Thursday, September 24, 2009

Ring Daddy #29

A couple of days ago I found an Iron Cross.



This is a German metal given for bravery. I have no idea if it is real...I hardly think it could be, but I don't see copy on it anywhere.
Yesterday, I slogged out to the beach with very little hope of finding anything. I was not in a good frame of mind for treasure hunting. It has been almost three weeks again since I found my last gold ring and I hunt almost every day, sometimes twice a day depending upon when low tide is. My enthusiasm has been crushed by the renourishment at MB. And the wind, oh the wind…there is none. I checked the forecast, the ten day outlook, for wind and the windiest day is 11 mph. A good bean fart has registered at 14 mph.
When I arrived a fair size crowd was at the waters edge watching the melee in the surf; an acre of baitfish, hundreds of small fish flipping, leaping into the air hoping to survive another few seconds while the bluefish tore into the school. And then a shark, three or four foot long, cleared the water and splashed down into the frenzy. Whoa! What a show!
I put the headphones on and went to work, enjoying the late summer heat that has lingered into the first days of fall. Amazing that it can be upper 80’s and three months from now it will be lower 30’s and snot flying out of the sky. I hate winter.
I don’t really know why I have been going out at low tide lately. The beach is hugely humped up at the low tide line and I rarely find anything there. For the past few weeks almost all my finds are from the upper third of the beach. I always wander down on the lower beach to make sure nothing has changed and it has not, a few pennies and pull tabs.
It takes me ten or fifteen minutes to find my first pull tab. Not good.
I look up and down the beach trying to read the beach. It all looks the same, nothing to give me hope. I slog on. And on.
I pick up a few coins along the same line that I have been hunting for weeks, on and on I go, bouncing like a pinball, zig zagging the upper beach, a coin here, a pull tab there.
Halfway back to the VW I get a nice foil sound. It is less noisy than a ketchup packet, close to a wadded up gum wrapper…but it sounds more wholesome, like the girl next door with the big blue eyes. Before I dig this signal I am already smiling. I could be wrong but I am pretty sure it is a thin banded gold ring. Out comes the sand. I kick the sand around and spot the gold ring. Bingo!
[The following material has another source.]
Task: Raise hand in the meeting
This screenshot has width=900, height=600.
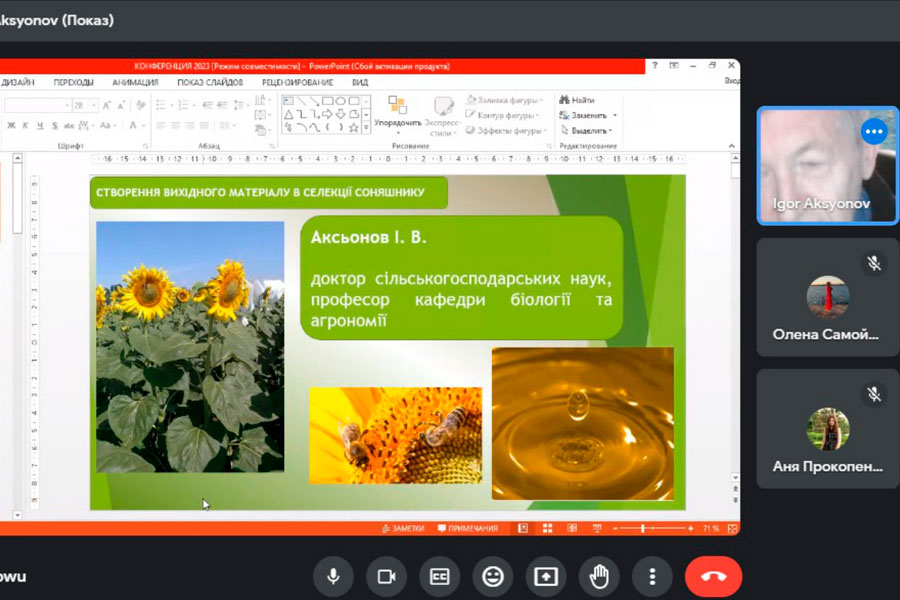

It looks as though it is part of a set with the thin curved band. Who cares!! It’s the first gold I’ve seen in ages. The diamond is a wannabe, cz.
Here is the mess from yesterday. $1.91 in change.
5:30 this morning I was out again. I headed north of where I hunted yesterday. The beach was empty and the darkened sky held a few stars and one planet showing in the cirrus clouds. I see wet beach to the north but I have done better to the south…so I go south. South was the wrong decision. I spend the first hour getting a few coins on the upper one third and then finally head north. I should have listened to myself and done the wet sand first. This part of the beach is not humped up; more flat with a slight incline and there are targets all the way to the encroaching low tide line. The sky is beginning to lighten and there are mountain clouds the color of dried blood at the horizon. A few folks with cameras have come to see the dawn. Three men are casting their lines into the surf. I glance to the east and a cloud has taken on the look of a B-17 Flying Fortress complete with props. A shrimp boat in the distance with its arms spread and the rigging give the impression of a pirate ship in the half light. It turns north to intercept the rising sun. I don’t see any gulls following the ship, not a good sign for a shrimp boat. Far to sea, dark large birds, ten perhaps, pelicans perhaps, are loosely flying as a flock. Pelicans are usually more organized.
The last two planets are gone, lost in the bluing sky.
I dig a key and think about the tourists. They’ve lost their prescription glasses and keys on the beach. They have to hotwire the car and then drive home blind. I’m chuckling and digging and watching the dawn.
The shrimp boat becomes a major player for the photographers as it heads into the red sun inching over the sea.
Good Morning America.
Quite a few targets this morning but no gold. $4.74 in change in three hours. One Canadian dime that gave a horrible signal.

1 comment:

admin said...

Jim I would love to see you write about where you find the holes in the water that I read about from you. Are they in the water when the beach has a cut or are you doing something else to find the holes. I am a new hunter in Florida waters and trying to learn as much as possible. Enjoy you writing and finds.